Handling a 3am Orion alert from your phone
Last updated: 2026-05-24
The actual workflow when an Orion alert wakes you up. What to check in the first 60 seconds, what to defer to the laptop, and how to make the call without a desktop session.
The page wakes you up at 3:07am. Critical alert: a core switch interface is down. By the time you've found your phone, your brain has run through three scenarios — flapping link, hardware failure, somebody-tripped-over-a-cable — and you need data to pick between them. You have about 60 seconds before you commit to either "I'll fix this from here" or "I need to get to the laptop."
This post is about the 60 seconds.
Step 1: Open the alert in your monitoring tool
Whichever app gets there first — PocketNOC, the OnPage page that arrived a few seconds earlier, a Datadog notification, an email — the goal of step one is the same: read the actual alert text, not your prediction of it.
The alert text in Orion tells you which node, which interface, which alert rule triggered, and the timestamp. That's enough to start narrowing. If the alert is on a Gigabit Ethernet customer-facing port on an access switch in a remote office, the response is very different from the same alert on a 100G uplink between two core devices in the primary datacenter.
Step 2: Check the related node, not just the alerted object
The instinct is to open the failing interface immediately. Resist for 10 seconds. Open the node first. If the node itself shows critical, the interface is the wrong target — the node is. Whatever made the node unreachable also made every interface on it appear down. Don't waste a minute working an interface-level problem that's actually a node-level problem.
In PocketNOC: tap the alert → tap the node name in the alert detail → look at node status, response time, and the last 30 minutes of CPU/memory. In the web console: click through to the node detail page. Same shape, more clicks.

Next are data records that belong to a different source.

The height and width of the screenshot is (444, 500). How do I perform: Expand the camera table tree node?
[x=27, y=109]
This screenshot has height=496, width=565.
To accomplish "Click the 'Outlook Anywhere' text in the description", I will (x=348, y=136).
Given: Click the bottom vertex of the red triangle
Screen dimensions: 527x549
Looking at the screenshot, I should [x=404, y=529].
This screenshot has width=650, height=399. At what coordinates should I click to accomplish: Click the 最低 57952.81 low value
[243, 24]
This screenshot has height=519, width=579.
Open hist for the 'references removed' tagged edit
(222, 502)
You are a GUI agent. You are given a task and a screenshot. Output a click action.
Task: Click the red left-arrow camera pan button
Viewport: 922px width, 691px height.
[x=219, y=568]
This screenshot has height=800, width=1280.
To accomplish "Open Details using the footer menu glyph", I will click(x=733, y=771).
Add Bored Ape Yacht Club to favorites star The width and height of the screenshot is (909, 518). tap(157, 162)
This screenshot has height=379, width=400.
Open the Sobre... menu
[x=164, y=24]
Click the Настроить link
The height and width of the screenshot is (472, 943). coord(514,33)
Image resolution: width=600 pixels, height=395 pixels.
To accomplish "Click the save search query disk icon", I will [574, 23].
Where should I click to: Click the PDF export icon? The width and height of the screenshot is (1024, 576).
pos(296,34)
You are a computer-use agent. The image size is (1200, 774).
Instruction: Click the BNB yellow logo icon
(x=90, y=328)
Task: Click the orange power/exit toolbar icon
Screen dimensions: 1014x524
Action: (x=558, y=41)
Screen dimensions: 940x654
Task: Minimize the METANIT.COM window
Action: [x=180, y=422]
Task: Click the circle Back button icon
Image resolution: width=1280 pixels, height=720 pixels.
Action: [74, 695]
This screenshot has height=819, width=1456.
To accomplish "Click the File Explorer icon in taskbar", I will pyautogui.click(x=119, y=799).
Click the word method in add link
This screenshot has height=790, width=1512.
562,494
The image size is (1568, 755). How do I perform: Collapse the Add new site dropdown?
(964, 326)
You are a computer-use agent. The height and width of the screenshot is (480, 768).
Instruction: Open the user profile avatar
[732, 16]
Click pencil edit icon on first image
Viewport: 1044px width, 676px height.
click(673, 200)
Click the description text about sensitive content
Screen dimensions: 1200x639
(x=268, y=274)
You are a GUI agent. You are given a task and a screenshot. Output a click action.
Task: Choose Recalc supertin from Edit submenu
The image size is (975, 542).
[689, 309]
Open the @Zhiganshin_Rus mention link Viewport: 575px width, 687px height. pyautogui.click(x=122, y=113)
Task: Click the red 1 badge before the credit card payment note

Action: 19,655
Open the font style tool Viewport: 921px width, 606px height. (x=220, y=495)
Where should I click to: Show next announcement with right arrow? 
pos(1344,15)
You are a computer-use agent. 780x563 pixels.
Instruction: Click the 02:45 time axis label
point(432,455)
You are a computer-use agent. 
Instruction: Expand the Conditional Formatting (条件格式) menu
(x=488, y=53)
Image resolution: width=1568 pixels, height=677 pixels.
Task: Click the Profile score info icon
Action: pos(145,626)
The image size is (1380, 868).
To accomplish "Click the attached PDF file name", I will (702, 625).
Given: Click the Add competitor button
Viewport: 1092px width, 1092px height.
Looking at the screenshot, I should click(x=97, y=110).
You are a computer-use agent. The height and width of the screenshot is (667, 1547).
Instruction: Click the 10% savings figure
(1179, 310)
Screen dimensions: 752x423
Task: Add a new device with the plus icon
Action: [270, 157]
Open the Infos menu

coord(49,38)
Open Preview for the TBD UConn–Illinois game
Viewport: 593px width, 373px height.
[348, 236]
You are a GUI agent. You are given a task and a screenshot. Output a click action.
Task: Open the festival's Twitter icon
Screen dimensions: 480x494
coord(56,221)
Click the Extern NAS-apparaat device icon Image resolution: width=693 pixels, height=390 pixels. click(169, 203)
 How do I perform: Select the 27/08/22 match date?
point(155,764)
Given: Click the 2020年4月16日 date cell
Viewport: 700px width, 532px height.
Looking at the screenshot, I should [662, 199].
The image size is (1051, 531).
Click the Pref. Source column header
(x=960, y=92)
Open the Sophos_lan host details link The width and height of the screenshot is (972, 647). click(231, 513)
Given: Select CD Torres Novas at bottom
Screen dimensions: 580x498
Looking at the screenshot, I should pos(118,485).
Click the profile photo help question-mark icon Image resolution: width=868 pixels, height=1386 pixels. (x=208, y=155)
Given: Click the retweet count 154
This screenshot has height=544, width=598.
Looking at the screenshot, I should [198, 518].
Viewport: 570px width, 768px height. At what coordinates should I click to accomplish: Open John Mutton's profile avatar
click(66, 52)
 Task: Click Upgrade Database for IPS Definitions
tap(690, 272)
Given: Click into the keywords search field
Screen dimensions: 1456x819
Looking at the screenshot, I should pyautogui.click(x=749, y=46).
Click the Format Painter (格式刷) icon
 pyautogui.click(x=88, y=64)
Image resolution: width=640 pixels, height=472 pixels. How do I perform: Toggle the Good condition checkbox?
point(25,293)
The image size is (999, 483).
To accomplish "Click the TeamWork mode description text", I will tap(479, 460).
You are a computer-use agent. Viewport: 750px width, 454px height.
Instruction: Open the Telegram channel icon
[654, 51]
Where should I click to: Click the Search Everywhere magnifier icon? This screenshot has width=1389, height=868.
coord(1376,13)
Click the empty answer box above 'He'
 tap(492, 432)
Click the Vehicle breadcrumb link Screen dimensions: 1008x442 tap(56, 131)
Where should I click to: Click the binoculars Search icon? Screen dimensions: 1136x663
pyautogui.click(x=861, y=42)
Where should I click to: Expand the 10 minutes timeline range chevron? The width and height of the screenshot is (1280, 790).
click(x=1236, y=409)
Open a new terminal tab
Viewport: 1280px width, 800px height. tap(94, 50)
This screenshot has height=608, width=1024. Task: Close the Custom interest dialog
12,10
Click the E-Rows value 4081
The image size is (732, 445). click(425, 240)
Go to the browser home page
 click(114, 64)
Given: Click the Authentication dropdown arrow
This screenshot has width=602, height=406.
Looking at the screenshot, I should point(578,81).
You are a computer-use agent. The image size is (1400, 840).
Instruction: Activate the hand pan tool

Step 3: Check correlated alerts
If three other nodes in the same rack also went unhealthy in the last 5 minutes, you're not looking at a single interface failure. You're looking at a rack-level problem — switch reboot, power event, top-of-rack fabric issue. The right response is "stop chasing the interface and find out what happened to the rack."
In Orion, the alerts list, sorted by recency, is where you spot this. PocketNOC's alerts screen does the same thing on a phone — scroll down a screen and a half. If the page shows "active alerts: 1" you're probably in a localized failure. If it shows "active alerts: 17, all in the last 4 minutes" you're in something bigger.
Step 4: Make the deferral call
After 60 seconds you should know roughly which bucket this is in:
- Single localized failure, low blast radius. Maybe a single port on an access switch. Acknowledge, file a ticket for the morning, go back to bed.
- Service-affecting but the system handled it. A redundant link went down, traffic is on the backup, no customer impact. Acknowledge, check it again in the morning.
- Active customer impact. Something's not redundant, or the redundancy didn't fail over cleanly. Stay up. Decide whether the phone is enough or if you need the laptop.
- You can't tell. This is the default at 3:08am. Decide quickly. Erring toward "I'll get the laptop" costs you 10 extra minutes of sleep but might save you from making the wrong call from a 6-inch screen.
The point of having the tool on the phone is not "I can fix everything from bed." It's "I can decide quickly whether this needs me to get out of bed." The latter is much more valuable.
What this looks like in PocketNOC specifically
When the push fires:
- Tap the notification — opens the alert detail.
- Top of screen: severity, alert name, node, interface, timestamp, current acknowledgment state.
- Tap the node → node detail with status, response time, recent performance chart, related interfaces, recent alerts on this node.
- Tap "Acknowledge" if you've decided not to engage right now — writes back to Orion via SWIS, alerts stop re-firing for the same condition.
- Back to alerts list — confirm whether this is isolated or part of a larger event.
Whole flow under 90 seconds with practice. The reason the app exists is the difference between that 90 seconds and the 8-12 minutes it takes to boot the laptop, connect to VPN, log into the web console, navigate to alerts, and load the node detail page in a browser.
What this does NOT replace
You're still going to want a laptop for:
- Reading recent config changes against NCM diffs.
- Pulling syslog for that device for the last hour.
- SSHing into the device and looking at interface counters directly.
- Updating an alert rule because you've learned this kind of alert is too noisy.
- Anything that requires a multi-line response or pasting a config snippet.
The phone is the triage tool. The laptop is the workshop. The on-call engineer who treats them as such — phone first, laptop only when the triage tells them they need it — sleeps more, makes better calls, and burns out slower than the one who reaches for the laptop on every page.
Closing
The point of mobile Orion access isn't to eliminate the laptop. It's to make the decision about whether you need the laptop a 90-second decision instead of a 10-minute one. PocketNOC, OnPage, and the Orion Web Console mobile view all serve that goal in different ways. The one you pick depends on whether your bottleneck right now is the page never arriving (paging tool), or arriving but with nothing to look at (mobile monitoring viewer).
For most on-call rotations, the second one is the next gap to close.